Hence, in order to carry out the transformation, we must first ensure that all identical elements are guaranteed to be co-located within the same partition. Typically, this is already done by default with a HashPartitioner, which hashes every element into an unpredictable but deterministic number, like 337700102. However, since we probably don’t (and shouldn’t) have millions of partitions, we modulo (%) it by num_partitions to uniformly allocate a similar number of elements to each partition. Crucially, duplicate elements always produce the same hash and get sorted into the same partition. From this point on, a Spark task is now be able to process each partition independently to achieve the .distinct() transformation.
It should be noted that a single input partition on a node was converted into many output partitions, but they would initially still stay within the same node (in memory or spark.local.dir). When the next Stage picks up a partition, they would have to collate elements of that partition from each node all over the entire cluster. This process, known as a shuffle, is usually time-consuming as it involves sending data through the network. As such, we typically try to avoid repartitioning unless absolutely necessary, or if it saves more time than it costs (recall the severely imbalanced partitions!)
A note on GroupBy
In SQL, it’s common to run GROUP BY queries to get statistics like so:
SELECT word, COUNT(1)
FROM book
GROUP BY 1As such, a common pitfall for Spark beginners coming from SQL backgrounds is to write code like this:
sc.textFile("sherlock.txt")
.flatMap(_.split(" "))
.groupBy(word=>word)
.mapValues(_.size)
.collect()In the above code, the groupBy() truly brings together all elements of the same key into the same partition.
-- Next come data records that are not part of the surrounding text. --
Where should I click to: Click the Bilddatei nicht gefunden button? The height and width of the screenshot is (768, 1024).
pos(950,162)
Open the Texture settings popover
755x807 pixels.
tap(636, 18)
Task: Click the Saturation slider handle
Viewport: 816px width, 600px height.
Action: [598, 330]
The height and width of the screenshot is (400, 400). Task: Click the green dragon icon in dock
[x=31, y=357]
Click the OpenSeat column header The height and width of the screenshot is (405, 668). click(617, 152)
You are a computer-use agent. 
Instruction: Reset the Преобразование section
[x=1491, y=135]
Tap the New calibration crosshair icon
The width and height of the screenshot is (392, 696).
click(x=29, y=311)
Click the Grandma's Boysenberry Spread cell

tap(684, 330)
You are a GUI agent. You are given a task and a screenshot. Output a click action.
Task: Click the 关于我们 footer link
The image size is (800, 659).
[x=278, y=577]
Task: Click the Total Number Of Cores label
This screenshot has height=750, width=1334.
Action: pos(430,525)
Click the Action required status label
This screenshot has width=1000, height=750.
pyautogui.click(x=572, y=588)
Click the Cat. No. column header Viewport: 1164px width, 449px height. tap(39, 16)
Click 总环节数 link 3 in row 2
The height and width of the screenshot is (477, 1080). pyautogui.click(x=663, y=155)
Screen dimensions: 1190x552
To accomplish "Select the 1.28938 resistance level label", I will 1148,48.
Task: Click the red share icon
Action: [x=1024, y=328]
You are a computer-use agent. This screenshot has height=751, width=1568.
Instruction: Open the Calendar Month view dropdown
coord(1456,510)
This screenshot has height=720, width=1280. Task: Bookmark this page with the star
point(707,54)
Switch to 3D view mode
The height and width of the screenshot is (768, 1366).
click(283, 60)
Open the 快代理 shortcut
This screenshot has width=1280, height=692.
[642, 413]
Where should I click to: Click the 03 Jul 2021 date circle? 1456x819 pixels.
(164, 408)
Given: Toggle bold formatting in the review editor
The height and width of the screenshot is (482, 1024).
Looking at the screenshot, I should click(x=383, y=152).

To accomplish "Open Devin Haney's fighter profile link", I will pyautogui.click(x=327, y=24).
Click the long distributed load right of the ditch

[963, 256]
However, this is oftentimes not strictly necessary to continue on to the next step of counting words. Instead of shuffling elements all across the cluster with groupBy(), we can try the following:
sc.textFile("sherlock.txt")
.flatMap(_.split(" "))
.keyBy(word=>word)
.aggregateByKey(0)( (tally,word) => tally+1, (t1,t2) => t1+t2 )
.collect()In this version, we first tally up words within the same input partition ((tally, word) => tally+1), then send only the intermediate tallies throughout the cluster for collating the final tally ((t1,t2) => t1+t2). Because we’ve avoided sending all elements across the network, we’ve saved ourselves a lot of shuffle write and shuffle read times.
However, for an operation as common as counting, there’s already a shortcut method built into the RDD API:
sc.textFile("sherlock.txt")
.flatMap(_.split(" "))
.countByValue()By peeking at the source code, we’ll find that it’s ultimately based on reduceByKey(), with the same idea of pre-aggregating some metadata before shuffling just the metadata for further combining.
Tip for non-commutative aggregations
In some cases, we may wish to calculate a non-commutative aggregation like average or variance. With a little creativity, we can reframe the problem by first calculating the sum and counts, which are both commutative operations. By dividing the sum over counts, we’ll get the final desired average.
Nevertheless, while many common aggregations can be reframed as a series of commutative aggregations, some aggregations like percentiles or string concatenation will remain stubbornly non-commutative. In these cases, we use groupBy as a last resort.
Wrapping it up
Using the RDD API, we’ve shown how a Spark application is divided up into Jobs, Stages and Tasks. Upon every action, tasks are assigned to vCPUs across the cluster to work on different partitions. If some cross-partition information is necessary, we can also perform a shuffle operation to convert it into an intra-partition-only task for the next stage, at the cost of sending data through the cluster network.
By understanding how partitioning works to distribute workloads across many nodes, I hope you’ve gained the confidence to address Spark bottlenecks and recommend more performant solutions.